Letter to the Editor: Remember our real motto

Collin McCadden

In my four years at Tulane, I have witnessed the school grow and change tremendously. I came here knowing the university and New Orleans itself were undergoing a renaissance of sorts in the wake of Hurricane Katrina. The school has become more academically excellent, more highly regarded and more selective.

Tulane jumped in the U.S. News & World Report rankings from the 54th best National University in 2014, when I applied, to the 40th most recently. The acceptance rate has gone from 26 percent in 2014 to 17 percent for the incoming Class of 2022. These trends will continue.

Tulane has changed socially and culturally as well. Tulane has a vibrant nightlife and party culture that is no doubt influenced by the “laissez les bons temps rouler” attitude of New Orleans. Yet the party culture at times verges on the debaucherous and even the dangerous. The Tulane administration is currently grappling with the school’s party culture in light of several drug and alcohol-related student deaths, the recent Sexual Misconduct Climate Survey and The Princeton Review naming us the nation’s No. 1 party school in 2018.

New procedures and policies are being enacted to make Tulane safer and to hamper the excesses of the night. As a member of a fraternity at Tulane, these initiatives are important to me. Greek organizations will undoubtedly need to work with, rather than against, the school to achieve common goals. The line between fun and safety and the line between freedom and responsibility are important ones to walk.
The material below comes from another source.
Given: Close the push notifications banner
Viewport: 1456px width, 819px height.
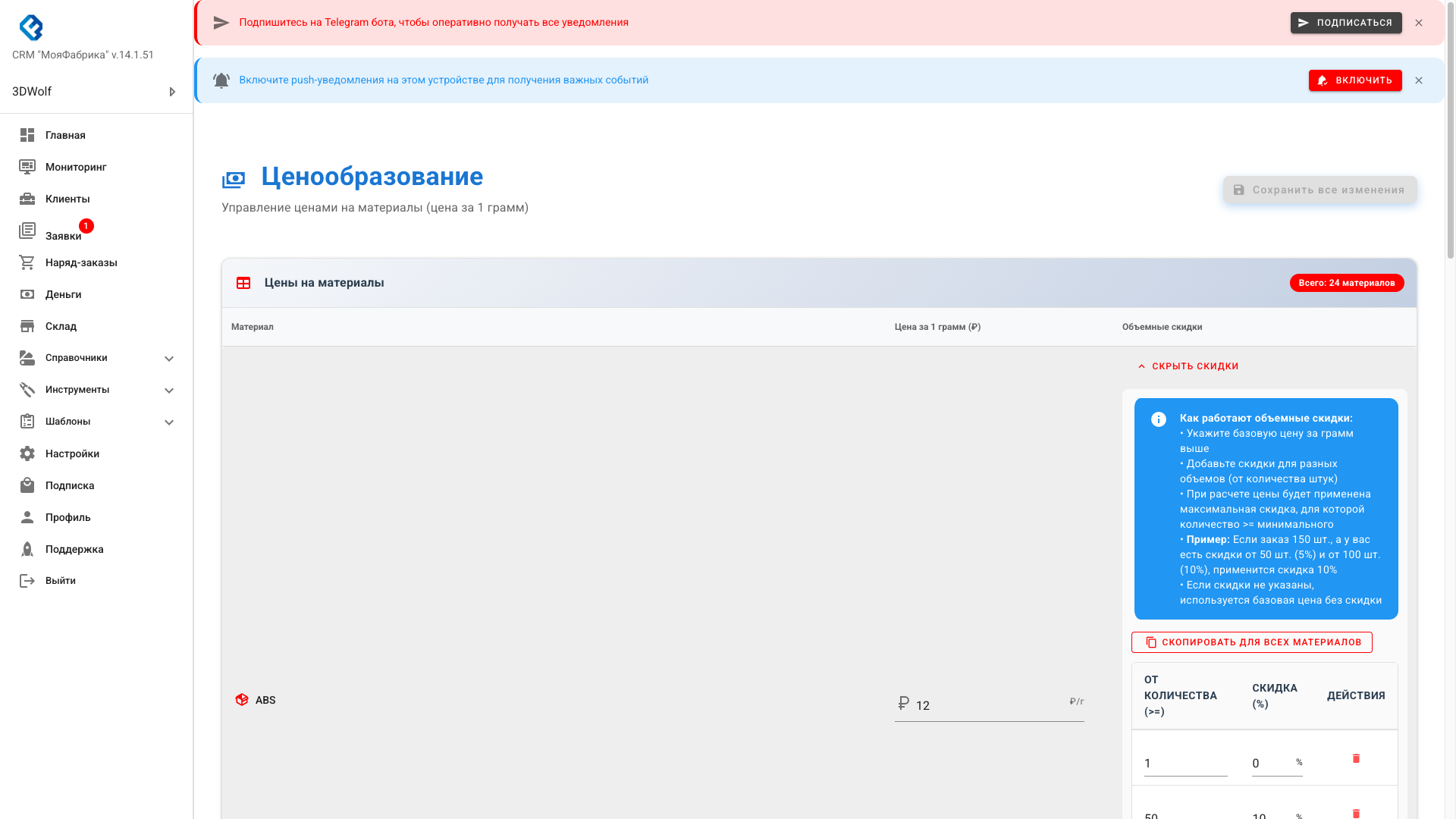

I believe the trend of Tulane’s increasing academic excellence is coalescing with the trend of Tulane cultivating a safer and healthier culture.

In his September 2017 Special Message on Alcohol and Drug Abuse, President Fitts discussed the need to address issues stemming from “Tulane’s culture of excessive partying.” He referenced Tulane’s “unofficial motto of ‘work hard, play hard.'” While this may be an unofficial motto of Tulane, at this important time in our university and our nation’s history I would like to instead call attention to Tulane’s official motto: “non sibi, sed suis” — not for oneself, but for one’s own.

This powerful motto reminds us of the importance of selflessness and of contributing to the greater good of society and humanity at large. In the aftermath of Hurricane Katrina, President Scott Cowen re-envisioned a university in which community engagement was a central component and in which education, research and public service were integrated. He envisioned a university in which all students would grow to become “engaged citizens and future leaders of the world.”

While The Princeton Review in 2018 may have ranked us as the No. 1 school under the “Lots of Hard Liquor” category, we also ranked first in “Most Engaged in Community Service.” Tulane was the first university in the nation to adopt a service learning graduation requirement. We produced more Peace Corps volunteers in 2018 than any graduate school in the country. We have an incredible social innovation and social entrepreneurship program of which I was a part.

As I prepare to graduate and think about my future and what I hope to accomplish, I think of not only my own private self-interest but also of the public interest. I think of not just myself, but of my own — my own brothers and family, my own school, my own home state and my own country. And fellow Tulanians, I encourage you to do the same. I encourage you to remember our real motto: non sibi, sed suis.